§ **EXERCISE GOAL**
Can you copy out every one of the items below word for word, leaving the pictures out?

[Opening INPUT section]

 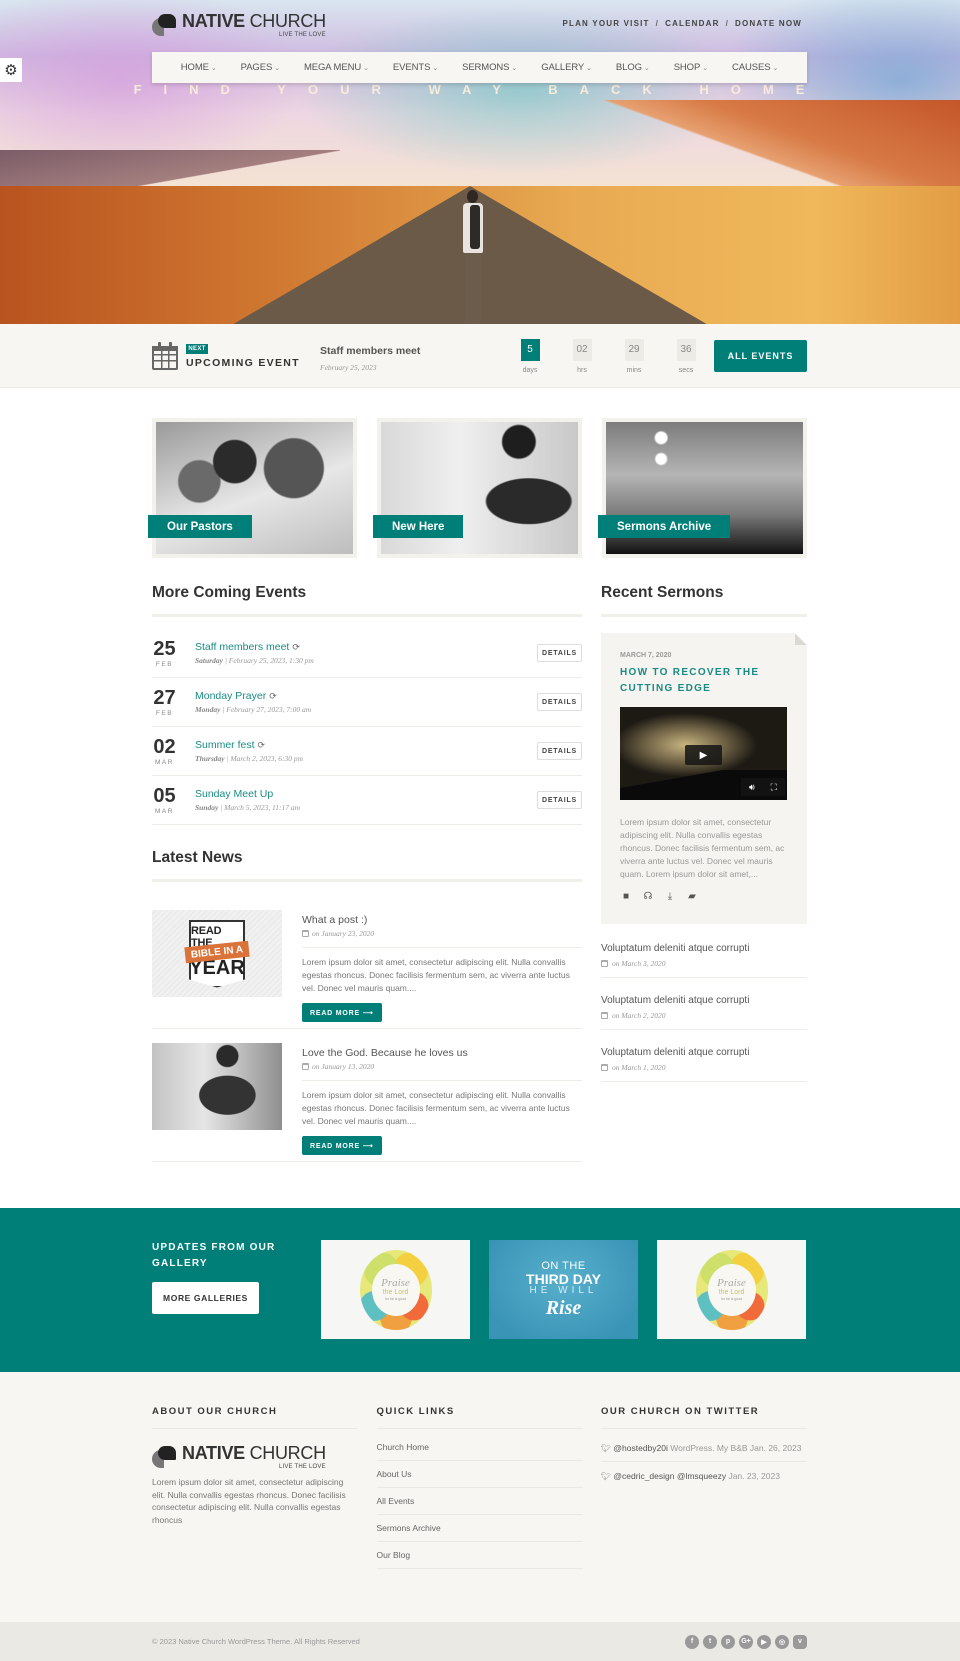 What do you see at coordinates (566, 68) in the screenshot?
I see `nav-item-gallery: GALLERY ⌄` at bounding box center [566, 68].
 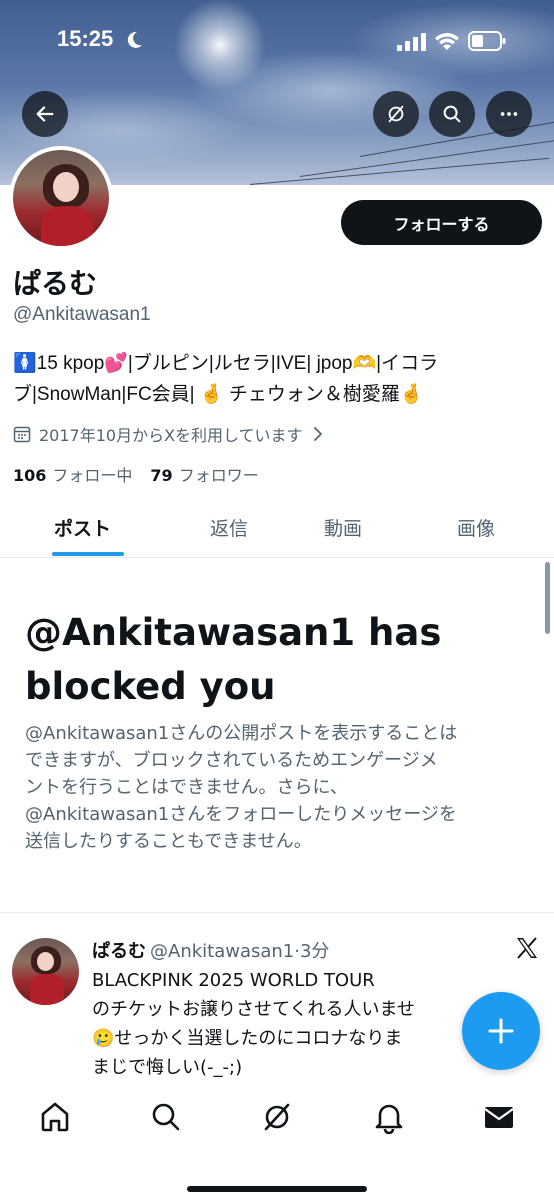 I want to click on back-button, so click(x=45, y=114).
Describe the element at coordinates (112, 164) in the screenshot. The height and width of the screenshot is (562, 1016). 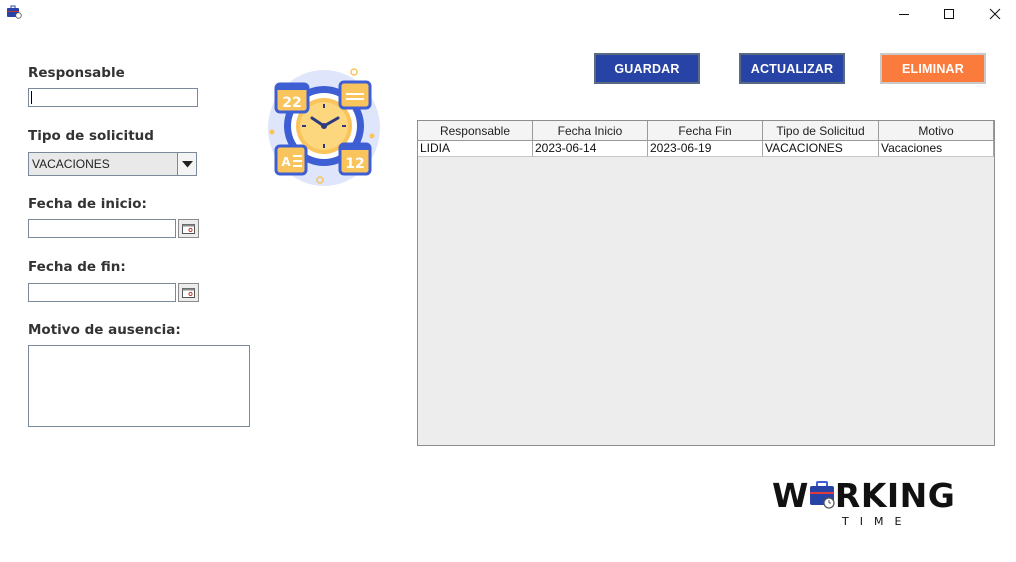
I see `tipo-solicitud-select: VACACIONES` at that location.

[Closing INPUT section]

§ **RESPONSE**
  What do you see at coordinates (566, 68) in the screenshot?
I see `nav-item-gallery: GALLERY ⌄` at bounding box center [566, 68].
  I want to click on back-button, so click(x=45, y=114).
Describe the element at coordinates (112, 164) in the screenshot. The height and width of the screenshot is (562, 1016). 
I see `tipo-solicitud-select: VACACIONES` at that location.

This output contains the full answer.